The woman on the other side of the table looked like a Hollywood actress trying to play the role of a suburban soccer mom. Just a little too perfect, too precise and controlled, to be real. She also glowed like a black diamond in my mind’s eye, the same way Caitlin did. When she took my hand to shake it, her skin was smooth as glass.

“Emma Loomis,” she said with a smile. “So. The mysterious Daniel Faust. Everyone’s been talking about you at the office.”

“Hopefully nothing too terrible,” I said.

“Oh, I don’t know, you look like you could be a dangerous distraction.”

She held my hand a little too long, until Caitlin discreetly cleared her throat. The man next to her looked as awkward as I felt. He was a stocky guy, maybe in his early forties, with a goatee going silver at the edges.

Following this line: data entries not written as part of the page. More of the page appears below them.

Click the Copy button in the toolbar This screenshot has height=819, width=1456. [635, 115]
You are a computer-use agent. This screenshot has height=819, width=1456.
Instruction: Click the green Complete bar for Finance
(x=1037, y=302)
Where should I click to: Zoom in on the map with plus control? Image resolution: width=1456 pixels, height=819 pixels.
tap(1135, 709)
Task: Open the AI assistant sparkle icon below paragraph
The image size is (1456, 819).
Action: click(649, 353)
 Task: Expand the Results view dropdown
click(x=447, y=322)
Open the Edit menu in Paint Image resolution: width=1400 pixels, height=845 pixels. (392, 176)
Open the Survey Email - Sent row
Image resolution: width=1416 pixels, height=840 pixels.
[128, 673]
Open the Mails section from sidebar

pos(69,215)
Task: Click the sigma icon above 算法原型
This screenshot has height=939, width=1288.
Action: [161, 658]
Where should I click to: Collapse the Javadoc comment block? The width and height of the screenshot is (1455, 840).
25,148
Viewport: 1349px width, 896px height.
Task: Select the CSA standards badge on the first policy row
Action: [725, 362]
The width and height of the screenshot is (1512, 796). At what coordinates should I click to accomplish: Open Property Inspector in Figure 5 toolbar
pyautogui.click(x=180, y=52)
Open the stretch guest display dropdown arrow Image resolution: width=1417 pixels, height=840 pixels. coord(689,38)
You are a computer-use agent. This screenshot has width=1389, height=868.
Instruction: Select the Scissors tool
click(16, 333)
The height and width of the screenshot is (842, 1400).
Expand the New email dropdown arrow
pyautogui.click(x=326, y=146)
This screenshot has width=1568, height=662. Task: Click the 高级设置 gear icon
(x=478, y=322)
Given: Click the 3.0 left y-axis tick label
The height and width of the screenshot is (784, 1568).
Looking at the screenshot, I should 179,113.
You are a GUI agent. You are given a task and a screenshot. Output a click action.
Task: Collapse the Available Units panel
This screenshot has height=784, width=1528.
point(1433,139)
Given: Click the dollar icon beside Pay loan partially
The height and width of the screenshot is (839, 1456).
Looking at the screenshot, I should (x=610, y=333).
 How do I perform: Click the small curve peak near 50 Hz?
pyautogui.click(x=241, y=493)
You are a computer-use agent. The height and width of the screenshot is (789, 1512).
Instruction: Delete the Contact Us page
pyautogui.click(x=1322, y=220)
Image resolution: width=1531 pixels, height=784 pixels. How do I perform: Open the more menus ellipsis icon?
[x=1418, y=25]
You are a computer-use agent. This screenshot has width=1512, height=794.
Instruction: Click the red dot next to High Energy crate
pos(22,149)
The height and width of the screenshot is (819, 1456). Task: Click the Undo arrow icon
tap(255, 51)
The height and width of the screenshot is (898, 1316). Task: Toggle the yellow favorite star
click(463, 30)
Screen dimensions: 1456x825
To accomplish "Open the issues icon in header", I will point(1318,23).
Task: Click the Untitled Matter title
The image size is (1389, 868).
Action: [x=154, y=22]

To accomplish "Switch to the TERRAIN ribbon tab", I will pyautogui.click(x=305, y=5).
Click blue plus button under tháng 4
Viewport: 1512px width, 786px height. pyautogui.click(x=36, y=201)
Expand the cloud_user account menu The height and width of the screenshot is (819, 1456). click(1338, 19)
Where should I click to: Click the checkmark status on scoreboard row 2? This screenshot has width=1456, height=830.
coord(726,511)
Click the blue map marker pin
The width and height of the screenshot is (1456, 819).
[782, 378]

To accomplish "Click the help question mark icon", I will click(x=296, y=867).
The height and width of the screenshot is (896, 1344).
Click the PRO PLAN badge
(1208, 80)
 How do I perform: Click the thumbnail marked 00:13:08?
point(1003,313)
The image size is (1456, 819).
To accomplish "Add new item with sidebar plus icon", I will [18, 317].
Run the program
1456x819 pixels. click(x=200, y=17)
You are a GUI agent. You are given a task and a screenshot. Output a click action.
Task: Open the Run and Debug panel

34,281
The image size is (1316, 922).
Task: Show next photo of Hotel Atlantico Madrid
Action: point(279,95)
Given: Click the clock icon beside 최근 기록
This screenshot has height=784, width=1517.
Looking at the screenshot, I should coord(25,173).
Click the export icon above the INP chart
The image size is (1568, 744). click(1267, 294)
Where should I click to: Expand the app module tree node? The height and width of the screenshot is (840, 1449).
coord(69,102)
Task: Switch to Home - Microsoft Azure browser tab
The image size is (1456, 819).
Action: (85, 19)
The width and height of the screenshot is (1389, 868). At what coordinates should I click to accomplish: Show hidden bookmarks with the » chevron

“Ben,” he said, offering his hand. If Caitlin and Emma’s auras drenched the room in power like a pair of magical hurricanes, Ben was mild humidity. Still, he had a friendly smile and a firm grip that had me liking him already.

“Oh,” Caitlin said, “and you also haven’t met Melanie, Emma and Ben’s daughter.”

I didn’t need a codebook to unravel that message. I had most definitely crossed paths with the blue-haired teenage punk seated across from me. When a pack of feral cambion kidnapped me a few weeks back, she was the voice of reason in the gang and kept me alive long enough for Caitlin to come to the rescue. I gathered that Caitlin had given her a pass, and Melanie’s folks didn’t know about her little walk on the wild side. We gave each other a nod in mutual silent understanding.

There was a modern family for you. Demon mom, human dad, cambion kid. Just like Caitlin and me, minus the kid and the wedding rings. Wasn’t sure how I felt about that.

“So, you work with Caitlin?” I asked Emma, after taking a quick glance around to make sure there weren’t any other diners seated within earshot.

“She’s the muscle, I’m the money,” Emma said, drawing a sniff of derision from Caitlin. Emma slid a possessive arm around Ben’s shoulder. “With the help of the world’s greatest accountant, of course.”

Ben chuckled and sipped from his glass of water. “You keep making it, I’ll keep counting it. How about you, Dan? What do you do for a living?”

Well, Ben, until recently I was a hired wand for the biggest gang boss in Las Vegas, but we had a falling-out, so mostly I just run short cons and sometimes busk on Fremont Street doing sleight-of-hand tricks for spare change. I guess you could say I’m sort of a criminal bum.